Le nouveau patriotisme (Edito 27)
Historiquement, les démocraties ont toujours été mises à l'épreuve par les circonstances économiques difficiles. En effet, l'exercice calme et apaisé de relations démocratiques paraît coïncider avec les périodes de prospérité économique. Dés que cette prospérité disparaît ou tarde à revenir, certains "démons" apparaissent dont le retour en force de certaines idéologies plus agressives qui s'opposent alors à une forme d'universalisme pour promouvoir diverses formes de patriotismes.
Ce patriotisme est l'expression d'une identité linguistique, culturelle, géographique qui cherche à s'affirmer progressivement dans un cadre politique.
Le patriotisme n'est pas une idéologie. C'est un état d'esprit qui repose sur l'exaltation de critères d'identité (géographique, culturelle ?) pour présenter une alternative.
Cette approche de "nouvelle offre" repose sur un terrain qui est d'abord celui de l'échec des approches idéologiques plus universalistes.
La poussée de patriotismes intervient lorsque les références idéologiques traditionnelles deviennent inefficaces voire même suspectes.
Il y a un moment où le décalage entre la "parole officielle" et la conscience collective de certaines difficultés produit un rejet des grilles classiques de lecture. Plus ce décalage dure ou se creuse, plus les repères classiques sont considérés comme instrumentalisés à des fins "impures" et suscitent un scepticisme croissant.
Les idéologies classiques ont toujours eu deux vocations complémentaires :
- un mécanisme de guide de la pensée,
- pour apporter des solutions.
Sur ces deux volets, la période actuelle est marquée par une fragilisation manifeste des idéologies qui ne donnent plus de grille d'analyse et qui apportent encore moins de solutions.
Cette poussée d'un nouveau patriotisme intervient donc classiquement lorsque trois facteurs sont réunis.
Tout d'abord, dans les circonstances où les idéologies traditionnelles ont fait preuve de leurs faiblesses. Elle s'avèrent incapables de mettre en ?uvre des solutions durables. Elles donnent le sentiment de s'accommoder de situations qui ne sont plus supportées par l'opinion publique. Cette dernière éprouve alors le besoin de se réfugier dans une autre voie.

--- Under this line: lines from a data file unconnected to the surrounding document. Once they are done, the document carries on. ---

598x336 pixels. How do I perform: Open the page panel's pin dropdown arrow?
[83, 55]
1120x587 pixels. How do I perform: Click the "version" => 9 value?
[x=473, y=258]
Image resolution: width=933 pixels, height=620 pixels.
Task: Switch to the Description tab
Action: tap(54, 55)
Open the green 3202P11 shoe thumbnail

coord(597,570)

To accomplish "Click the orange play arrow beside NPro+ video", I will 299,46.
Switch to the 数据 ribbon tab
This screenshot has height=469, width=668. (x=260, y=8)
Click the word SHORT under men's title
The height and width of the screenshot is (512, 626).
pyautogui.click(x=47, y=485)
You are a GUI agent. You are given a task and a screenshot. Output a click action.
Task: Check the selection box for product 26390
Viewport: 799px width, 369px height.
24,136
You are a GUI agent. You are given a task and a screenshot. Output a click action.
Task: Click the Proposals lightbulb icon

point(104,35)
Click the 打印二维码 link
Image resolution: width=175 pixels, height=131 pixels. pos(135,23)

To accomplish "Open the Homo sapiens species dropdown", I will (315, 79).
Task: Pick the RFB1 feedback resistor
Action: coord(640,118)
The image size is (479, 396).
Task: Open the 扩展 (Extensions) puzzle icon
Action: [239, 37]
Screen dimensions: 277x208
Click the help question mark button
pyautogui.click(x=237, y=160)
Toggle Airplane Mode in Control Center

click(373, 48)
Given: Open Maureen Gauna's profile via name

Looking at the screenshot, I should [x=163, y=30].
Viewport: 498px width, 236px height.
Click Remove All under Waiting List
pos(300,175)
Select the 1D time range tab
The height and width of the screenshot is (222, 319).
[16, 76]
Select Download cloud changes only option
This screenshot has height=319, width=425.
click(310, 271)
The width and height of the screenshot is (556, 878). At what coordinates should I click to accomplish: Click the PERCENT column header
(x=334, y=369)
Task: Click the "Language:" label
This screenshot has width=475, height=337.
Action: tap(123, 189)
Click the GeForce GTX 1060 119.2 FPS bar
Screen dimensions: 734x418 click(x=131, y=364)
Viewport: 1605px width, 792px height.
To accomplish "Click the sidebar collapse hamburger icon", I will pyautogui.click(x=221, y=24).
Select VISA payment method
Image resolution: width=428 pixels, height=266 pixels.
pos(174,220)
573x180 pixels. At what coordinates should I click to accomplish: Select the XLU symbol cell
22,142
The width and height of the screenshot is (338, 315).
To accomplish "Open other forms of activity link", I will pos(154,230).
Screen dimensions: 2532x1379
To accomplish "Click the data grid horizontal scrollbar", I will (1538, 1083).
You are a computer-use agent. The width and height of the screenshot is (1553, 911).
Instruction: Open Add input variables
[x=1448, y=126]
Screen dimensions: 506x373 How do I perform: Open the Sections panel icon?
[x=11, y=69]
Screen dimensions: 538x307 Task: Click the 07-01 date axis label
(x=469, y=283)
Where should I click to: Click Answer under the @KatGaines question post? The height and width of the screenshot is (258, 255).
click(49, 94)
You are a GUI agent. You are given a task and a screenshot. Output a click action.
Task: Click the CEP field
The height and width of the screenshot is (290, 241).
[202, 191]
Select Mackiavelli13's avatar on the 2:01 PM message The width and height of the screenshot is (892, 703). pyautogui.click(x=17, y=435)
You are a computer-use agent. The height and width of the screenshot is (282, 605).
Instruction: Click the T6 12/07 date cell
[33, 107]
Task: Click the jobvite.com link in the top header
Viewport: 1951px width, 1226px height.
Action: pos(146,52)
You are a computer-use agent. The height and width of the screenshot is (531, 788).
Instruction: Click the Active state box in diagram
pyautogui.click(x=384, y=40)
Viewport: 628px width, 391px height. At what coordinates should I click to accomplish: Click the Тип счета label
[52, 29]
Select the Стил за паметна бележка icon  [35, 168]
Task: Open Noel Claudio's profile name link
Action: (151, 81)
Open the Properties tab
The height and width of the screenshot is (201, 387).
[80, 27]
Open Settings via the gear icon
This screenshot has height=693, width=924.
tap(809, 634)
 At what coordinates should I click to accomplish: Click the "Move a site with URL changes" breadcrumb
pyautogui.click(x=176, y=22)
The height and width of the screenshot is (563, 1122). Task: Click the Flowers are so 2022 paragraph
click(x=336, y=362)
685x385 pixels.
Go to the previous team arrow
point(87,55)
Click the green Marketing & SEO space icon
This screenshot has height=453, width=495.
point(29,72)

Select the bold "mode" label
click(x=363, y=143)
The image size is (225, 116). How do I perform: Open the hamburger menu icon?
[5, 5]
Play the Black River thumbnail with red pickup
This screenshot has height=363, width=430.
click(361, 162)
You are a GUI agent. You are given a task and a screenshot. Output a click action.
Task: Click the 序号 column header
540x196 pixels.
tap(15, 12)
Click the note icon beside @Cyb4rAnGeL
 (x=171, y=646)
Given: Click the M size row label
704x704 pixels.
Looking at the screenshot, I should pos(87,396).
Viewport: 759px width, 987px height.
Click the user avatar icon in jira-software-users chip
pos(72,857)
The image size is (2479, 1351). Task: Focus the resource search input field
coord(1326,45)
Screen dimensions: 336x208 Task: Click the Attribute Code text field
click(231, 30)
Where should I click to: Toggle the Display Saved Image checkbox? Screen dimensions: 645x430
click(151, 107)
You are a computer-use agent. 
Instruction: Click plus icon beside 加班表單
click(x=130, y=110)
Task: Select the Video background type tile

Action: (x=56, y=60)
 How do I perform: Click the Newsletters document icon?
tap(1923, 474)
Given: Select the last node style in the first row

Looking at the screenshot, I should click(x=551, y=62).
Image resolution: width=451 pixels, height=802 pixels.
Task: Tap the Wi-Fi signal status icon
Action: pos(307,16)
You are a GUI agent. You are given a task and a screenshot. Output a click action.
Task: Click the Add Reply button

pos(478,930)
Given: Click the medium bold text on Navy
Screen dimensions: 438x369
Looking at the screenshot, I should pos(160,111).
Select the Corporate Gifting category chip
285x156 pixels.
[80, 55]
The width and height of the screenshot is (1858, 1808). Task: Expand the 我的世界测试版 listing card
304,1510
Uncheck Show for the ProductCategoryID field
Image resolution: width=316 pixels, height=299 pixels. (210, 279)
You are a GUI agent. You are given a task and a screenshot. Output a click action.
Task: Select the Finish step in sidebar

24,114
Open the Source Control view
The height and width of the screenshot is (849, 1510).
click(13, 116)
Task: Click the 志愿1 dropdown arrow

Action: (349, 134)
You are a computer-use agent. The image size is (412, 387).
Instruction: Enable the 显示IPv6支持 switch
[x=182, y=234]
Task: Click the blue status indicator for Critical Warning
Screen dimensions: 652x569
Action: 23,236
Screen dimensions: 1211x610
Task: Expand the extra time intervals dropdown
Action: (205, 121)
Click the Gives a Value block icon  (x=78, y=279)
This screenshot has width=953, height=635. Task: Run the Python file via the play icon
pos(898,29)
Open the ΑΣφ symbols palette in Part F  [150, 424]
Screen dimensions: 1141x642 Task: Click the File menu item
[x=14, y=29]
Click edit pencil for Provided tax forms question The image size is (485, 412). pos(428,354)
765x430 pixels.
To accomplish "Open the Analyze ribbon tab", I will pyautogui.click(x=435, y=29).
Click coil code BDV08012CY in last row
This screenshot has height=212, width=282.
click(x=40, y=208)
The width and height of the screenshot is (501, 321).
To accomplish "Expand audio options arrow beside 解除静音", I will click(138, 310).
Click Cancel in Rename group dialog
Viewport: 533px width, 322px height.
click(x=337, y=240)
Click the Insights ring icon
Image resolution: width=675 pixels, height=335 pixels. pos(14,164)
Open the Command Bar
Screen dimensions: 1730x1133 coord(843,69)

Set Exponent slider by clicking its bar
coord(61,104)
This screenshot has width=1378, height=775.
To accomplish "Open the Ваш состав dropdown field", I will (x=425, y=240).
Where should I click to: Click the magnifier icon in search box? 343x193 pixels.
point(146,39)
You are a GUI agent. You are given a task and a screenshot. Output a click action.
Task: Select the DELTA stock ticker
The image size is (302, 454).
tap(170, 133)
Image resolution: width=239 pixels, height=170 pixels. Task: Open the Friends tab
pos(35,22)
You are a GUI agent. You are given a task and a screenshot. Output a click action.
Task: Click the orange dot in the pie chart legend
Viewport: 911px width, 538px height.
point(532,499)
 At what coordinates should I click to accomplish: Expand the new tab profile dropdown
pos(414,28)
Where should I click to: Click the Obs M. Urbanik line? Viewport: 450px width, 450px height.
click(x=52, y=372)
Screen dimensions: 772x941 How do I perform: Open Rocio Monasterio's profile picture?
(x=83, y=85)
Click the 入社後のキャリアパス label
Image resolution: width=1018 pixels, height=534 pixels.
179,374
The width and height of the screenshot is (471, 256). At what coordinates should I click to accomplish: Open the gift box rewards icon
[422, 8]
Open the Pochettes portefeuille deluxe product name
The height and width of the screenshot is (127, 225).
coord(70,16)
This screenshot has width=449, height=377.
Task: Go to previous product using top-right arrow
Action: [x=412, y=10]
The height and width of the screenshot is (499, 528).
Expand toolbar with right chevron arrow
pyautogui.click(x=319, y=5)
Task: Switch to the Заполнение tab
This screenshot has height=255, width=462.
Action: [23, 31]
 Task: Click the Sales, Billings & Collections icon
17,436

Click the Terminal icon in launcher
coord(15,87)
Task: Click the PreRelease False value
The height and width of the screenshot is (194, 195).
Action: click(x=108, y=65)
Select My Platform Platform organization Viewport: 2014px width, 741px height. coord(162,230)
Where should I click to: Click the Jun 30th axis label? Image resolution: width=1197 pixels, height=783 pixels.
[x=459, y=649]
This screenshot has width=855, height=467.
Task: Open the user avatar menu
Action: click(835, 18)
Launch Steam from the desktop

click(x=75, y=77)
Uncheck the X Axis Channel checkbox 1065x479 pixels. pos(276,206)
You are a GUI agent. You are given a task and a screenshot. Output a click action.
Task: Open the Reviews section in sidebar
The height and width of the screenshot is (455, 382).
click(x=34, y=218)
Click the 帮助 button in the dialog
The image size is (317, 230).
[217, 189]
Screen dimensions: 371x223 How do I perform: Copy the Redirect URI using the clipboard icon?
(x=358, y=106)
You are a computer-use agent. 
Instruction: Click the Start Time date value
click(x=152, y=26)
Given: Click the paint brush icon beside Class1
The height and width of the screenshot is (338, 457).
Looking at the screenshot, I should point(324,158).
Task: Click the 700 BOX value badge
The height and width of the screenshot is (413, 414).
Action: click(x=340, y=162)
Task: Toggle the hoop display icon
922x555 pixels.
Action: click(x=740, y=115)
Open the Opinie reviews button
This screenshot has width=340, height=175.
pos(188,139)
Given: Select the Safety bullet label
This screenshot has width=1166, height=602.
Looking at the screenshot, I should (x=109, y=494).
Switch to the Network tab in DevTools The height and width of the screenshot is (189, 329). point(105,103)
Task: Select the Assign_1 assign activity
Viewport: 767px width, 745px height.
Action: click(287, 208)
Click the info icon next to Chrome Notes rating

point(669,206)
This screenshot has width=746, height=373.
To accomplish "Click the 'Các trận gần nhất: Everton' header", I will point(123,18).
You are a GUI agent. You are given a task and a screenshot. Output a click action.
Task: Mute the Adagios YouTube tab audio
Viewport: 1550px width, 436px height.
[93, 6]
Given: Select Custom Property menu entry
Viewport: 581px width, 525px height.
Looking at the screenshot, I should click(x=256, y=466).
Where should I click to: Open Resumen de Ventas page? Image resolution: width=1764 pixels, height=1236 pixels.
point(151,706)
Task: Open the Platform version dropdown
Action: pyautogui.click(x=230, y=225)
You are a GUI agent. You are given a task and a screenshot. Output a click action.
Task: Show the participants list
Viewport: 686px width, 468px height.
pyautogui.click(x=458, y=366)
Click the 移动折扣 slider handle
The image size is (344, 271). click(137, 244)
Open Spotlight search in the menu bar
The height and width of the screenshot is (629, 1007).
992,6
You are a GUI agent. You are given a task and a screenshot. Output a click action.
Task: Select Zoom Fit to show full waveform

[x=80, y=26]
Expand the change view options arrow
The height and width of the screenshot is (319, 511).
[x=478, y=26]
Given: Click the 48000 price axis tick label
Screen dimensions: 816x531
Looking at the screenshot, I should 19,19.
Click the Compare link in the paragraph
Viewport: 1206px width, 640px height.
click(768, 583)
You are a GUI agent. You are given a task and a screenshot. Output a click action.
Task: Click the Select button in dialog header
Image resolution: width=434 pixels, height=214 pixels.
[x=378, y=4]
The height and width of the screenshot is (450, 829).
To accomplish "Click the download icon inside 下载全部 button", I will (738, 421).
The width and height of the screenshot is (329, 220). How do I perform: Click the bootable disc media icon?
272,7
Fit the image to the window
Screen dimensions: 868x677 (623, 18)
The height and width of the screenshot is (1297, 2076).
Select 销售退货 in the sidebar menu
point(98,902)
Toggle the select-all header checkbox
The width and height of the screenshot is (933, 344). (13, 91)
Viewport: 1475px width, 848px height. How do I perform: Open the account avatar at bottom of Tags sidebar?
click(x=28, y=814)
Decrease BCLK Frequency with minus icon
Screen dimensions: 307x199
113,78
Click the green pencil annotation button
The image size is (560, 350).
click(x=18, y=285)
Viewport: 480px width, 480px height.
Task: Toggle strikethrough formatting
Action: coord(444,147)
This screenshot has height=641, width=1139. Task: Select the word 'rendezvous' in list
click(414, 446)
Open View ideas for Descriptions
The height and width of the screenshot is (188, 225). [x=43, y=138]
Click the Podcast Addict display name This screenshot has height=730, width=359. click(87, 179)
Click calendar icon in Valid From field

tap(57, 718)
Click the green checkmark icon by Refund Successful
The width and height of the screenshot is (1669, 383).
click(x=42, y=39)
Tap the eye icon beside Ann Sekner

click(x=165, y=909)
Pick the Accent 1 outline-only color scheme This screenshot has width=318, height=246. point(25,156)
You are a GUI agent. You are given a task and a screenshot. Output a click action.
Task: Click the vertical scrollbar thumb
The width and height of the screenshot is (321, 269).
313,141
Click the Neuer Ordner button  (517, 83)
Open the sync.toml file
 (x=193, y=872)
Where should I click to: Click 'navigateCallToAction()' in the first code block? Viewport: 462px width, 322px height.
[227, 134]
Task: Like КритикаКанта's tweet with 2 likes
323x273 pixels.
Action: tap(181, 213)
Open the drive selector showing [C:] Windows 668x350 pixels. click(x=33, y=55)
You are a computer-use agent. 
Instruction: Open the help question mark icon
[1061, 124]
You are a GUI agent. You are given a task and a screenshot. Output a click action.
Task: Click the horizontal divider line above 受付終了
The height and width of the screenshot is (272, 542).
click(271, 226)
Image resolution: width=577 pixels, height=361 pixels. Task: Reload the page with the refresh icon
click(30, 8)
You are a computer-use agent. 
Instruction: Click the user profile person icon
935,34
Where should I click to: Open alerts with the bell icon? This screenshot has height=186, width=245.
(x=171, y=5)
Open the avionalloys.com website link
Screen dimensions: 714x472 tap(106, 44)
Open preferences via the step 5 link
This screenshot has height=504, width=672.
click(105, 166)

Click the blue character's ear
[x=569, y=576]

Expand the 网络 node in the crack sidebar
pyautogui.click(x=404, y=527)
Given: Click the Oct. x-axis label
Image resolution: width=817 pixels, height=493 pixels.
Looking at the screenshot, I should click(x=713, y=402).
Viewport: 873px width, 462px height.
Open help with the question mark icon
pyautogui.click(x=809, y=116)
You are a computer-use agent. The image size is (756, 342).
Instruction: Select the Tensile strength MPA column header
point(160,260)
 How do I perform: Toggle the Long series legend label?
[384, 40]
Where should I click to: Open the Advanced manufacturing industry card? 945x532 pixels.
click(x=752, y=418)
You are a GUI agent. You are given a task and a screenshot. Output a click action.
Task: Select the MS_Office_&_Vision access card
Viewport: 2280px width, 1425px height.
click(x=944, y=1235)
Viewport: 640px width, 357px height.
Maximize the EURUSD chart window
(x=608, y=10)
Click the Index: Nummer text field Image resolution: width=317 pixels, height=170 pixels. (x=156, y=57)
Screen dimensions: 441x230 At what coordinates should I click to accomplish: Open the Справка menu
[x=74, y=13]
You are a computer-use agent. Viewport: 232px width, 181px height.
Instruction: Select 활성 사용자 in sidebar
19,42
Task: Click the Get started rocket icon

Ensuite, l'émergence du patriotisme accompagne les périodes où les valeurs universelles sont perçues comme un luxe. L'opinion publique ne conteste pas fondamentalement telle ou telle valeur d'accueil, de libéralisme, de tolérance mais elle considère que la pression des évènements du moment renvoie ces valeurs à des défis d'une autre époque ou à des aspects de "vitrine" qui n'ont plus de raison d'être.
Enfin, dernière étape, face à des sociétés de plus en plus permissives, le patriotisme est perçu comme un moyen de "légitime défense". Pour se sauver dans des circonstances particulièrement mouvementées, le patriotisme apparaît alors comme une réponse car permettant de réaliser l'unité au moment même où elle serait menacée par des évènements forts.
La période actuelle est marquée par l'échec sur trois fronts d'aspirations vitales pour le progrès de l'espèce humaine : être, se réaliser, fraterniser.
Sur ces trois fronts, l'actualité semble laisser place à l'autodestruction, à une désagrégation de la communauté exposée à des maux multiples qui amplifient les peurs les plus anciennes de l'humanité y compris tout simplement la préservation de sa place sur la planète terre.
Si les idéologies traditionnelles ne parviennent pas à retrouver leur légitimité par leur utilité, une recrudescence des patriotismes se produira inéluctablement.
L'enjeu réside dans l'évolution éventuelle de ces patriotismes vers des formes modernes de nationalismes.
Cette évolution constituerait une menace certaine.
Ce risque montre, si besoin était, que plus encore que par le passé, les idéologies classiques sont "condamnées à réussir".